Passage to read.
(begin)

# **Parsers**

This notebook explores the various methods on how to properly parse links, text files, pdfs, and text itself from the frontend. In this notebook, we will:

- Parse links using `Trafilatura`, pdf's as raw bytes using `PyMuPDF`, and text itself as string.
- Create a preprocessing pipeline (method), based on the `model_dev.ipynb`
- Perform inference on sample data using the Random Forests Classifier with LIME

## **OBJECTIVE 1.1:** Parse links using `Trafilatura`

In [1]:
import trafilatura

url = 'https://www.gmanetwork.com/news/topstories/nation/943939/sara-duterte-hints-2028-run-isko-moreno-rally/story/'
downloaded = trafilatura.fetch_url(url)
result = trafilatura.extract(downloaded, output_format='txt')

In [2]:
import re

cleaned_text = re.sub(r"[^\w\s']", ' ', result) # Step 1: Remove non-alphanumeric characters except for the aphostrophe
cleaned_text = re.sub(r'[\t\n\r\f\v]', ' ', cleaned_text)  # Step 2: Replace tabs/newlines with spaces
cleaned_text = re.sub(r'\s+', ' ', cleaned_text)  # Step 3: Normalize multiple spaces into one

print(cleaned_text.strip())

Sara Duterte hints at 2028 run at Isko rally Vice President Sara Duterte once again teased about her supposed plans for the 2028 presidential elections during the campaign rally of Manila mayoral candidate Isko Moreno on Thursday night While delivering her speech Duterte removed the seal of the Office of the Vice President OVP from the lectern saying that she will replace it with a seal of the Office of the President This drew applause and cheers from the crowd Tinanggal ko lang kasi iba kasi 'yung opisina iba rin 'yung pangangampanya Pero kung sa pangulo lang pumili na lang kayo si Isko Moreno o si Sara Duterte wala kaming problema she said I removed the seal because my work is different from campaigning But if you will choose a president it s either me or Isko Moreno we don t have a problem with that To recall Duterte said last January that she was seriously considering to run in the 2028 presidential elections However when asked for a clarification on Thursday if she was now sure of

In [3]:
# perform inference on provided link
from joblib import load
vectorizer = load('./serialized/tfidf-vectorizer.pkl')
rf = load('./serialized/models/RandomForestClassifier.pkl')

(end)

Given data.
(begin)

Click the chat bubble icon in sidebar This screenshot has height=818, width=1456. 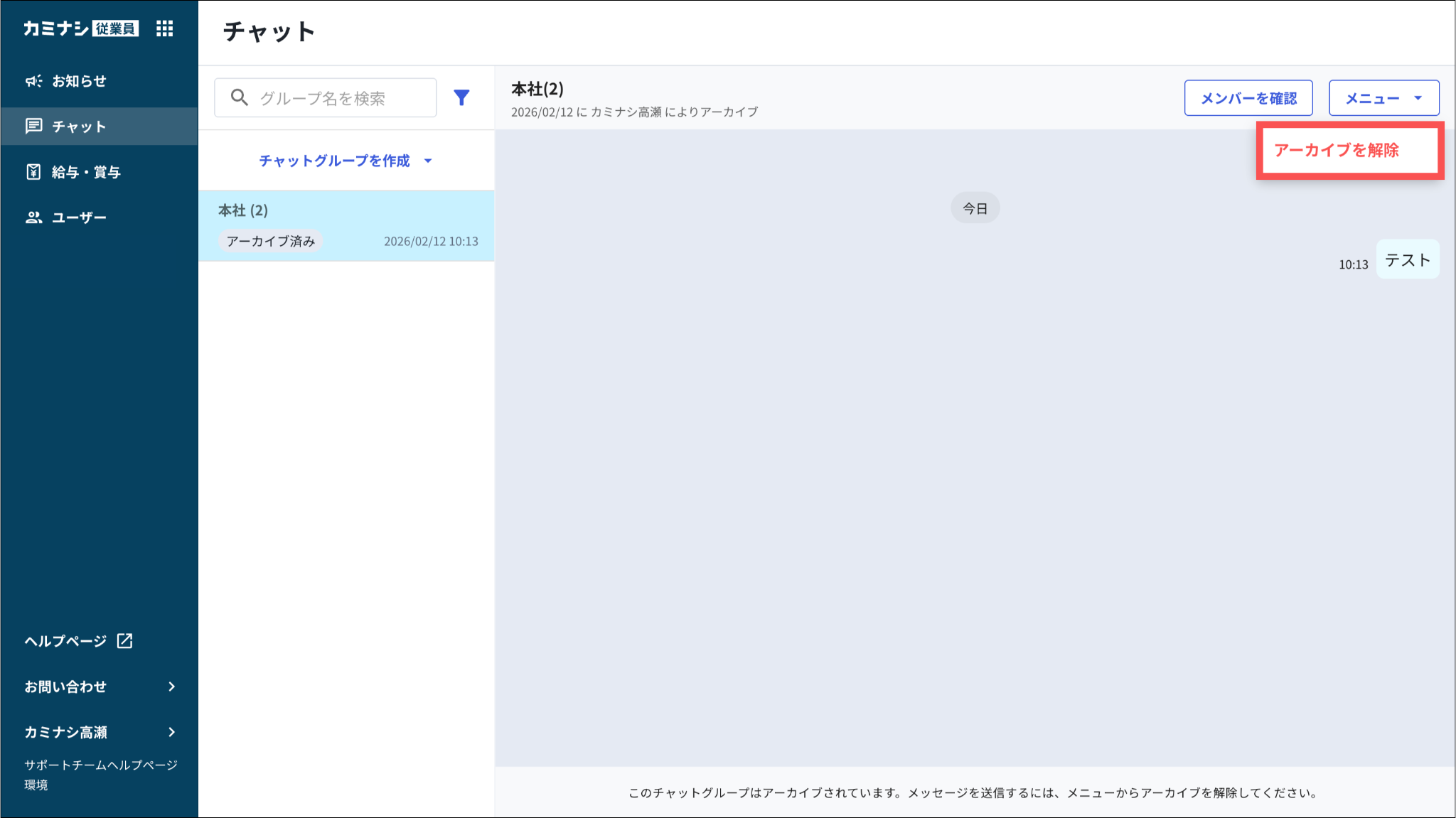coord(33,127)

(end)

Task A.
In the parsers notebook, which library is named for parsing PDFs as raw bytes?
Task B.
Extend the parsers notebook past its last line, writing the code that comes next.

Exercise answer A.
PyMuPDF

Exercise answer B.
In [4]:
import calamancy
nlp = calamancy.load("tl_calamancy_md-0.2.0") # load in states in future due to slow loading time

  from .autonotebook import tqdm as notebook_tqdm
  _torch_pytree._register_pytree_node(
  _torch_pytree._register_pytree_node(


In [5]:
import string
from nltk.tokenize import word_tokenize
from pathlib import Path

# save in state
def load_stopwords(path: Path = "./stopwords-tl.txt"):
    with open(path, "r", encoding="utf-8") as f:
        return [line.strip() for line in f.readlines()]

def preprocess_text(txt: str, calamancy_model, tl_stopwords):
    # convert text to lowercase
    lower_text = txt.lower()

    # remove punctuation
    no_punc = lower_text.translate(str.maketrans('', '', string.punctuation))

    # tokenize
    tokenized = word_tokenize(no_punc)

    # remove stopwords
    tokens_no_stopword = [token for token in tokenized if token not in tl_stopwords]

    # join for NLP model
    res = ' '.join(tokens_no_stopword)

    # lemmatization using calamancy_model
    doc = calamancy_model(res)
    tokens = [token.lemma_ for token in doc]

    return tokens

In [6]:
stopwords = load_stopwords()
tokens = preprocess_text(cleaned_text, nlp, stopwords)
preprocessed = ' '.join(tokens)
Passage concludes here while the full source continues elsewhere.